• [Excerpt provided]
━━━━━━

Karen Wirth is an artist and educator whose artwork ranges from books and sculpture to architecture. She co-designed the sculptural staircase at Open Book and four blue line light rail stations, all in Minneapolis. Her books include offset editions, one-of-a-kind sculptural pieces, and room-sized installations. Her work has been exhibited nationally and internationally, and is in many collections, including the Museum of Modern Art Library, The Walker Art Center, the Getty Center, and Yale University. Wirth has received leadership fellowships from the Bush Foundation and American Council on Education, and artist fellowships from the Bush, McKnight and Jerome Foundations, the National Endowment for the Arts, NY State Council for the Arts, and Minnesota State Arts Board. Wirth holds an MFA in sculpture from the University of Minnesota-Twin Cities, and a BFA in art education from the University of Wisconsin-Milwaukee. She is a professor emeritus at the Minneapolis College of Art and Design, where she served as the interim president, the vice president of academic affairs and the chair of fine arts.

WORK
Chained Library, six altered found books, constructed wood covers, engraved brass plaques, brass clasps, chains, 144”H x 32”W x 10″D, 2023
Flaggy Shore, digitally printed book, pamphlet stitched, slate chalk boards, etched slate, rocks,42”H x 60”W x 30”D, 2017
Cloud Cairns with Cloud Handbooks, digitally printed books, pamphlet stitched, photographic montage, 32”H x 40”W x 9”D, 2017
Paper Architecture, JAB (Journal of Artists’ Books) edition, offset printed edition, saddle stitched, 9”H x 5.75”W closed, 2017
Cocoon, accordion book with intersecting text pages, paper wrapper, archival inkjet, acid free paper, metallic rubbing stick, 3”H x 4 1/8”W closed, edition 93, 2023

 

Artist Statement

My work combines form and space, object and language, reading and deciphering. One thing leads to another, a slight change, a shift in a letter, or scale, and you find yourself in another place. I am drawn to metaphor: how objects represent themselves and something else, and how to decipher those relationships. 

I explore a very broad sense of place through close observation, research, and human experience, which takes form primarily through books and sculpture. Architecture, science, and the natural environment inform the work. As analogies, they allow me to develop ideas about space and experience, presence and absence, revelation and concealment. Curiosity and restlessness fuel my approach to work and life. I am an avid traveler and reader, and both are integrated into my research.


JURORS

Jill Chisnell is the Art and Design Librarian at Carnegie Mellon University Libraries. She holds a Bachelor of Fine Arts in film and television from New York University and a Master of Library and Information Science from the University of Pittsburgh. Throughout her professional career, Jill has blended her educational background, experience, and personal interests to creatively connect with users and add value to library collections and services. An artist and crafter, Jill uses reclaimed materials and found objects in her work. Since 2012, she has focused her artistic practice on curating and cataloging collections of small treasures in glass jars that she calls jarchives. Jill is a co-founder of Handmade Arcade, Pittsburgh’s first independent craft fair, started in 2004.

━━━━━━

• [Data shown]
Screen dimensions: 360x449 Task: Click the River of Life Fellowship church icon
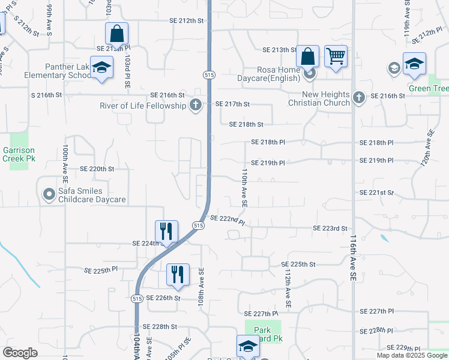(195, 106)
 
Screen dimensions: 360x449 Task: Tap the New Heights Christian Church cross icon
(358, 97)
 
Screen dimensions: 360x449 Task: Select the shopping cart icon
(336, 57)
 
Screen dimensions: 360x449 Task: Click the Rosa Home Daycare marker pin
(310, 74)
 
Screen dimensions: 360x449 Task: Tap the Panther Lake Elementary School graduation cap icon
(102, 68)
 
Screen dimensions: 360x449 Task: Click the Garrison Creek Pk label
(19, 154)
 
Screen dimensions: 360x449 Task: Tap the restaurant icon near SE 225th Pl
(178, 275)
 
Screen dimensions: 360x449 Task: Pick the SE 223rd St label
(331, 229)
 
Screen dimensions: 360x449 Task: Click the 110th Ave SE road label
(244, 187)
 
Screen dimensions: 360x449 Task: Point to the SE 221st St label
(376, 193)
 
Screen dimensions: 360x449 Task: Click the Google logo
(20, 352)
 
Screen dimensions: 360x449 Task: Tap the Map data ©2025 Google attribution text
(412, 355)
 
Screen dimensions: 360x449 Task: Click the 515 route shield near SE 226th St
(137, 298)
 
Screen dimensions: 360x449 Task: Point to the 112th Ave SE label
(288, 289)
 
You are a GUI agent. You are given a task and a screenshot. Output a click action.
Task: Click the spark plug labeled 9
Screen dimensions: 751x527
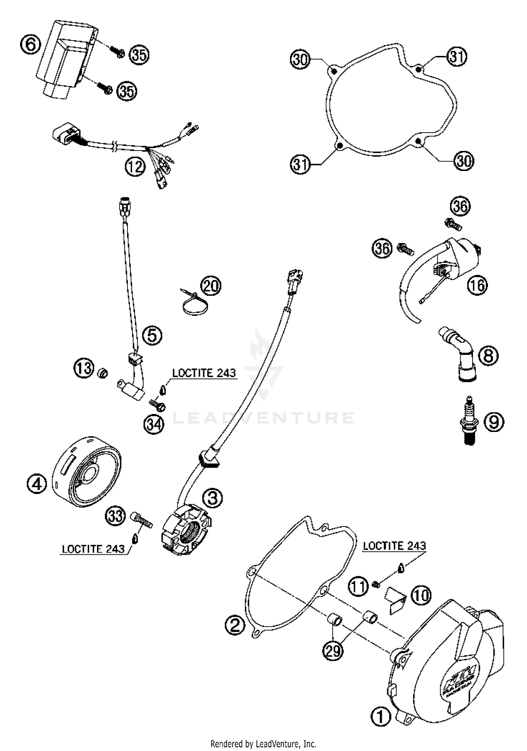pos(470,421)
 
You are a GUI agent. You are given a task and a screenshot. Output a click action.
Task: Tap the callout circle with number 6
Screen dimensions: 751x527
pos(31,45)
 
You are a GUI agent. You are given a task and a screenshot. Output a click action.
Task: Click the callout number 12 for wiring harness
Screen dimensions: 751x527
pos(135,166)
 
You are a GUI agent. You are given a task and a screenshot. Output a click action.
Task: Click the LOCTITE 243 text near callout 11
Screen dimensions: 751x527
pos(394,546)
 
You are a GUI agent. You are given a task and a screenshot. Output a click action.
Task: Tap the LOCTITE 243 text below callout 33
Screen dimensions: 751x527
pos(93,549)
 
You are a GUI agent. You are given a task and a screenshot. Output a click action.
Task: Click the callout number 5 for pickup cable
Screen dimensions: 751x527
pos(152,335)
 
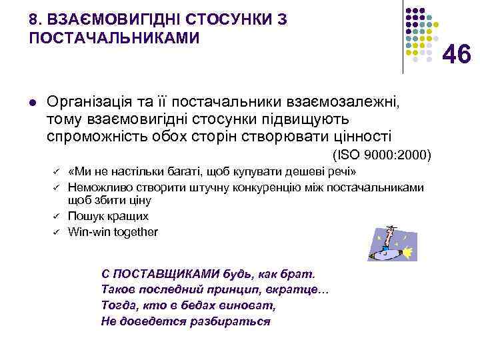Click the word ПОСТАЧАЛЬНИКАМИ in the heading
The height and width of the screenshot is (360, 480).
114,38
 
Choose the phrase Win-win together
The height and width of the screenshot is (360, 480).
113,232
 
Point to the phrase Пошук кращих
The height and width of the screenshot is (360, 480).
108,217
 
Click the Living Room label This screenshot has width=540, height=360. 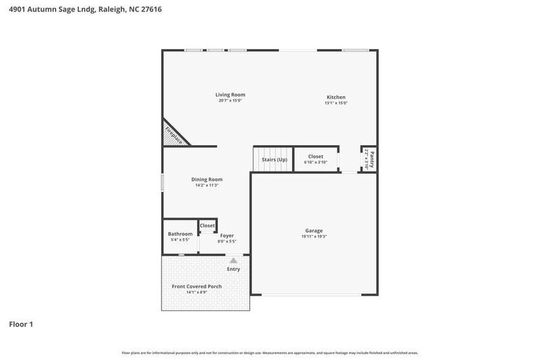[x=230, y=95]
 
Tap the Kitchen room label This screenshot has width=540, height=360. [x=336, y=97]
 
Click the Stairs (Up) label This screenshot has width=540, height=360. [x=274, y=160]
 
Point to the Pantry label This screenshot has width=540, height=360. [x=371, y=159]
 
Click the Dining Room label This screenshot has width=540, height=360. [x=206, y=179]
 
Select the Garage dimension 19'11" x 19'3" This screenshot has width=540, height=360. [x=314, y=236]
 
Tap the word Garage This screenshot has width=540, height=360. [x=314, y=231]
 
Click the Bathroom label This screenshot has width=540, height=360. [x=180, y=234]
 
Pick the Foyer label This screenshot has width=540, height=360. [x=227, y=236]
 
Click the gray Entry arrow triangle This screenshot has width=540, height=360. [x=233, y=260]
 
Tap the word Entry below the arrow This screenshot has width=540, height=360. [x=233, y=269]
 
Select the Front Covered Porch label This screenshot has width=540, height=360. [x=197, y=287]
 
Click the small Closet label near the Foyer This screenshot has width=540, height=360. [x=207, y=225]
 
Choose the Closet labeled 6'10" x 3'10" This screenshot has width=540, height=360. [x=315, y=157]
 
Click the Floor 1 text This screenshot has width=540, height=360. [x=21, y=324]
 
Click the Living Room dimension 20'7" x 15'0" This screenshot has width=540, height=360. [x=230, y=100]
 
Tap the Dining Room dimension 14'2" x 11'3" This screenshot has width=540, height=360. [x=206, y=185]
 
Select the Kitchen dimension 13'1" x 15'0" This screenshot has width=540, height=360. [x=336, y=103]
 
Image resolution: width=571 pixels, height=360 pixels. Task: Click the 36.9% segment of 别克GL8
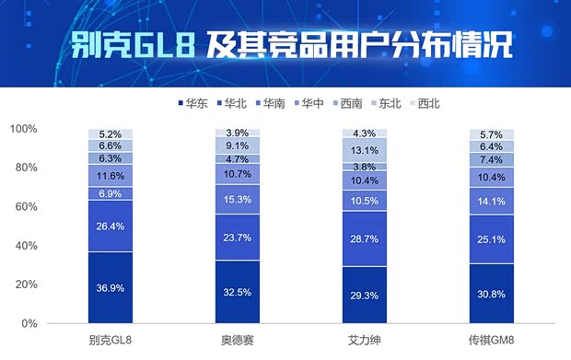coord(111,287)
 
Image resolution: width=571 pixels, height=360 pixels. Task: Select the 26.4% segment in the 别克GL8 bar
coord(111,226)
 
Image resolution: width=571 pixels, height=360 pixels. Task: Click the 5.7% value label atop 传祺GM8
coord(492,134)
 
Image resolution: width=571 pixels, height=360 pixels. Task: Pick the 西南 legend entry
coord(351,103)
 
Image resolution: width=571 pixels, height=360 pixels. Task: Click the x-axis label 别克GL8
coord(111,342)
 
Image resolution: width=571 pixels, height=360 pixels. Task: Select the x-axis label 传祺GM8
coord(492,342)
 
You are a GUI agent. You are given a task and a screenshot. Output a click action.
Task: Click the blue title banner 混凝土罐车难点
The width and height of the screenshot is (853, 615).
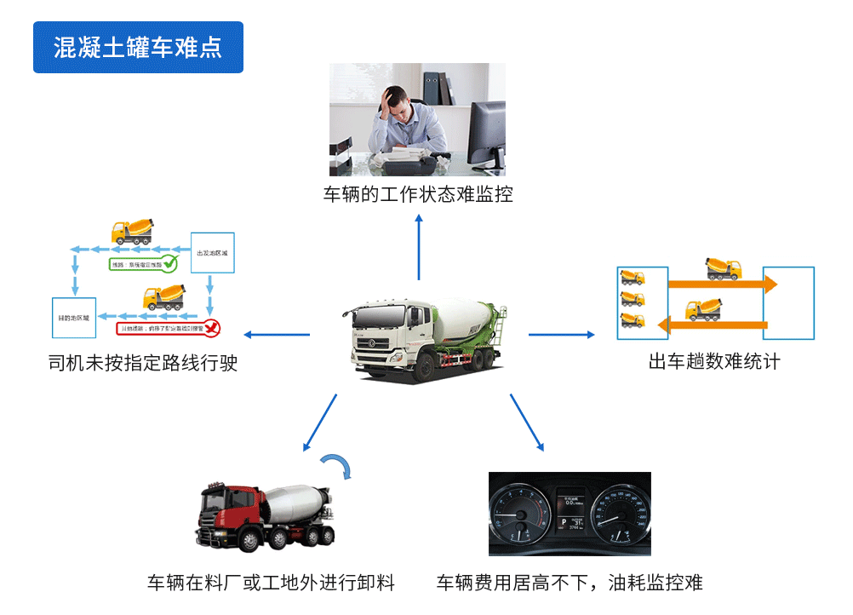(x=138, y=47)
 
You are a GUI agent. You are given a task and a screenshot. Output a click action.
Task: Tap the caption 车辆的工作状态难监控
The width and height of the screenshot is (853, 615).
(x=418, y=194)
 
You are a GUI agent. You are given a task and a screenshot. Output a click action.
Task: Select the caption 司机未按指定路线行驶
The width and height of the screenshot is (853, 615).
(x=143, y=364)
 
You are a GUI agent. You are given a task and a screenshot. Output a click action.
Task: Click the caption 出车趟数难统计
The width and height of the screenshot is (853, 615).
(x=714, y=361)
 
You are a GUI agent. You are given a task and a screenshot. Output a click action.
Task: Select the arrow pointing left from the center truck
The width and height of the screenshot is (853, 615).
(x=277, y=334)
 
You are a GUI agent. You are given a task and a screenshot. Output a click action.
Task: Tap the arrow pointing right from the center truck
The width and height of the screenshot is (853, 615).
(x=562, y=334)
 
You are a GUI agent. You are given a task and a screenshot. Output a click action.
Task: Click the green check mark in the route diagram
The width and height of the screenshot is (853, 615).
(x=170, y=262)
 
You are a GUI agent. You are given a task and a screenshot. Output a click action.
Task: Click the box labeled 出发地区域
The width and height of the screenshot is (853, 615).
(x=212, y=253)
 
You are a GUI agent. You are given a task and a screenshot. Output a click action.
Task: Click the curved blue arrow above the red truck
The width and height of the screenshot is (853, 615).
(x=338, y=465)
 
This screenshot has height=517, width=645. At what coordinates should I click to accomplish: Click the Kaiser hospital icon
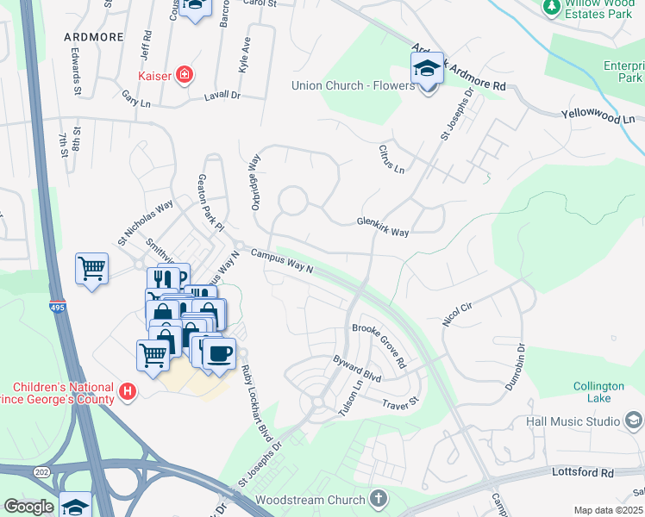pyautogui.click(x=183, y=75)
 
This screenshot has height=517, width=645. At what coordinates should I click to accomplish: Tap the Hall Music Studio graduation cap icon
pyautogui.click(x=633, y=421)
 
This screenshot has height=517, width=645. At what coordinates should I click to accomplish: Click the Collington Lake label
pyautogui.click(x=592, y=392)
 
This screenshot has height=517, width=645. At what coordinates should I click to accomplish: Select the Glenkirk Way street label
pyautogui.click(x=383, y=222)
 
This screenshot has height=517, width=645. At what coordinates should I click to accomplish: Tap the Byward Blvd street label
pyautogui.click(x=357, y=371)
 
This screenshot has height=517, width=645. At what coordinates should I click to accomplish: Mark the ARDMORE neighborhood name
pyautogui.click(x=93, y=37)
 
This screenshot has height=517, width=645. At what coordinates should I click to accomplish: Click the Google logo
pyautogui.click(x=28, y=507)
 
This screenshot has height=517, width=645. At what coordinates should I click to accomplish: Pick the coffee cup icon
pyautogui.click(x=218, y=352)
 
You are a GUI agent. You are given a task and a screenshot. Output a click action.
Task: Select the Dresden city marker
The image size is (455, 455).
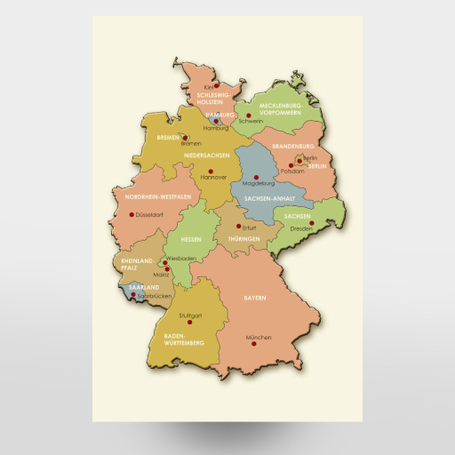[x=311, y=223]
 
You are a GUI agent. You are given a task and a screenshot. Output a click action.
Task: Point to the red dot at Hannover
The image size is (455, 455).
[x=211, y=171]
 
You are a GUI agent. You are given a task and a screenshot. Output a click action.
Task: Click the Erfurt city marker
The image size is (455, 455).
[x=237, y=226]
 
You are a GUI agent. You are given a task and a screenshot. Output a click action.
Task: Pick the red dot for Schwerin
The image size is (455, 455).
[x=250, y=115]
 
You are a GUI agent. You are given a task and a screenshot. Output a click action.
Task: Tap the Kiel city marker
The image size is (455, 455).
[x=216, y=85]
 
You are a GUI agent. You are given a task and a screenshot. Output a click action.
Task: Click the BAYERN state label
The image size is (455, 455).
[x=255, y=298]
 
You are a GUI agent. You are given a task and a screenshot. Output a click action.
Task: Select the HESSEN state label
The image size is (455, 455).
[x=191, y=240]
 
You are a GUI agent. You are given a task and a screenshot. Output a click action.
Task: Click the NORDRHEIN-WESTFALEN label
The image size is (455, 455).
[x=159, y=196]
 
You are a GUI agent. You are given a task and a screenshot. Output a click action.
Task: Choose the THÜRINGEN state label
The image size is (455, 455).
[x=243, y=240]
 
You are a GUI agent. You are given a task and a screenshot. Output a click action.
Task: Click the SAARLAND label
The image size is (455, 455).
[x=143, y=288]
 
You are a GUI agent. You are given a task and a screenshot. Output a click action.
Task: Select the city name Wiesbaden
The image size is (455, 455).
[x=181, y=259]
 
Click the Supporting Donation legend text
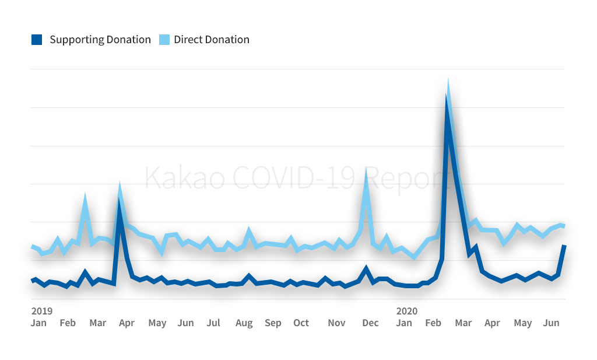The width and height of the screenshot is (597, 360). pos(100,40)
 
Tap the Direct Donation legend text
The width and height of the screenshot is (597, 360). pos(211,40)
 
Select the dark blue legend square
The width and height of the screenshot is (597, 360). pos(37,40)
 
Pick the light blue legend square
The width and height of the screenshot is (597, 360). pos(164,40)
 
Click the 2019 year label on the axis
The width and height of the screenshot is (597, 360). pos(41,311)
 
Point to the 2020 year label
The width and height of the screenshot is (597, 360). pos(406,311)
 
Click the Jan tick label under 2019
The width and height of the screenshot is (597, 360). pos(38,323)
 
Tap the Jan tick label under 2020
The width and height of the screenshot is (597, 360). pos(404,323)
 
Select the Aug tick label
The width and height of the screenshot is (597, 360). pos(244,323)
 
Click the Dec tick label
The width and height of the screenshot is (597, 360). pos(370,323)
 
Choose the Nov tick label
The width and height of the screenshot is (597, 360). pos(336,323)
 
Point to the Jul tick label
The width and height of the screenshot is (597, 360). pos(213,323)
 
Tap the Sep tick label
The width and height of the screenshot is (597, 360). pos(273,323)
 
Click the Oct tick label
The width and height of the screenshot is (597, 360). pos(301,323)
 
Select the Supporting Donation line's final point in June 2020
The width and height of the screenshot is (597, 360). pos(564,246)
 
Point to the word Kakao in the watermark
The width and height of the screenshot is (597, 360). pos(183,177)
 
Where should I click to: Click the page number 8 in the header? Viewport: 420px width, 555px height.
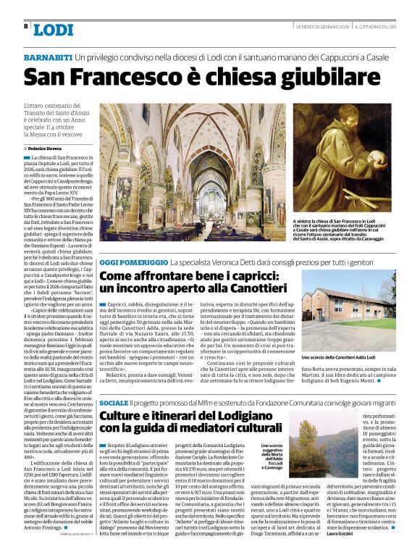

━━━━━━

• [Instruction]
Repeat word for word the part of the Karen Wirth text between "Jill Chisnell is" and "started in 2004.", inclusive. You can leave the listing aside.

• [Solution for this problem]
Jill Chisnell is the Art and Design Librarian at Carnegie Mellon University Libraries. She holds a Bachelor of Fine Arts in film and television from New York University and a Master of Library and Information Science from the University of Pittsburgh. Throughout her professional career, Jill has blended her educational background, experience, and personal interests to creatively connect with users and add value to library collections and services. An artist and crafter, Jill uses reclaimed materials and found objects in her work. Since 2012, she has focused her artistic practice on curating and cataloging collections of small treasures in glass jars that she calls jarchives. Jill is a co-founder of Handmade Arcade, Pittsburgh’s first independent craft fair, started in 2004.